April 4, 2012 - 5:59 AM

Debbie Wasserman Schultz

Rep. Debbie Wasserman Schultz (D-Fla.) (AP Photo)

(CNSNews.com) - "I'm confident the Senate will take up a budget," Rep. Debbie Wasserman Schultz, chair of the Democratic National Committee, told Fox News on Tuesday. "But let's focus on what's important here. Process is not what we should be obsessing over."

In the interview with Greta Van Susteren, Wasserman Schultz called the budget process an expression of a party's values -- "a blueprint for how you're going to structure the nation's fiscal house."

Wasserman Schultz insisted it's "simply not true" that Sen. Harry Reid has refused to bring a budget to the Senate floor. "I expect that the Senate will take up a budget. I haven't heard Harry Reid say anything close to that he was not going to put a budget on the Senate floor."

But in February, Senate Majority Leader Harry Reid was quoted by The Hill newspaper as saying, "We do not need to bring a budget to the floor this year." Reid told The Hill that the debt-limit agreement reached in August directs spending for the next year, making it unnecessary for the Senate to produce a budget.

The House of Representatives passed Rep. Paul Ryan's budget last week, giving President Obama the opportunity to blast Republicans' vision for deficit reduction.

In a speech on Tuesday, obama called the Ryan budget "radical" and said it makes the GOP's old Contract With America “look like the New Deal.”

House Speaker John Boehner on Tuesday accused Obama of taking "partisan pot-shots" at Republicans.

“If the president were serious, he would put forward a plan to deal with our debt crisis and save Social Security, Medicare, and Medicaid for future generations of seniors without raising taxes on small businesses that are struggling in this economy," Boehner said. "Instead, he has chosen to campaign rather than govern, and the debt crisis he is presiding over is only getting worse."

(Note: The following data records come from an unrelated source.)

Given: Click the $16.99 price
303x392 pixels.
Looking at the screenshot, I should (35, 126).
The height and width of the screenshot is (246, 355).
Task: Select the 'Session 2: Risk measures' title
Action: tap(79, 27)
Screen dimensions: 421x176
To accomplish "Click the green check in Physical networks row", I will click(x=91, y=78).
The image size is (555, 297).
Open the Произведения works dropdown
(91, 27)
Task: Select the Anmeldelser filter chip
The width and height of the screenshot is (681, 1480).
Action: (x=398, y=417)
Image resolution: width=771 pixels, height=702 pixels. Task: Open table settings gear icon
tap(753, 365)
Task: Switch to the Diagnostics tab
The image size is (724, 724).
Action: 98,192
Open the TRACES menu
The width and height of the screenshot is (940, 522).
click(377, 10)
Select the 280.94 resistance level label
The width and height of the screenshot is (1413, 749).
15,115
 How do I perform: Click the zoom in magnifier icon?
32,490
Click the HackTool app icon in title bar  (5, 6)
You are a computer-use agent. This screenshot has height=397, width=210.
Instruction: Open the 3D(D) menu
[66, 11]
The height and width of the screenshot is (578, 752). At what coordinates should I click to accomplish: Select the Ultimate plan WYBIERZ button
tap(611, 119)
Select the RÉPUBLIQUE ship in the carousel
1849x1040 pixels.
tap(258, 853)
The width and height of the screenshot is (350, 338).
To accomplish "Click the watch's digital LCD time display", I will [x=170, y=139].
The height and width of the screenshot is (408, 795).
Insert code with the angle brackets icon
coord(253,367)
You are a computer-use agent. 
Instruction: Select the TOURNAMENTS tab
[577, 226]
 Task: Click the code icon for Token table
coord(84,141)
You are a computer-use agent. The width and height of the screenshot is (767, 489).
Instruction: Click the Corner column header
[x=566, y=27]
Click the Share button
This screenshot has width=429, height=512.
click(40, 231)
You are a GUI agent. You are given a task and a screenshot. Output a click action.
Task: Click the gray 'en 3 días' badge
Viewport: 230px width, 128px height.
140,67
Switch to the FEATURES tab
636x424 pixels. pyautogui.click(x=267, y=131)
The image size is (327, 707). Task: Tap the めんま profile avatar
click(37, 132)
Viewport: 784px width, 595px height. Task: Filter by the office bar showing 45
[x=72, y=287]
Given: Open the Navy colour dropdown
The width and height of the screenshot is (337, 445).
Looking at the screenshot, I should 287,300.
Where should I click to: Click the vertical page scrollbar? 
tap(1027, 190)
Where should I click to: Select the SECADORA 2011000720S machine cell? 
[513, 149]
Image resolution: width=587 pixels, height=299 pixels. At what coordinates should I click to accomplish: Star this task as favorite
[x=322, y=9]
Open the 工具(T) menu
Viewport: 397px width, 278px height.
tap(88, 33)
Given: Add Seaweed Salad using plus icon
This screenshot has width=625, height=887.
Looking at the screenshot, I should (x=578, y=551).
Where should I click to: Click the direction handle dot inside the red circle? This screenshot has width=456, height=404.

Boehner said the Ryan budget plan a "responsible" attempt to make the "tough choices the president refuses to make to address the staggering deficits and debt that are slowing our economic recovery, costing jobs, and threatening to destroy the American dream."

Among other complaints, Republicans say President Obama's budget imposes $1.9 trillion in new taxes on families, small businesses, and job creators – all to fund more wasteful Washington ‘stimulus’ spending.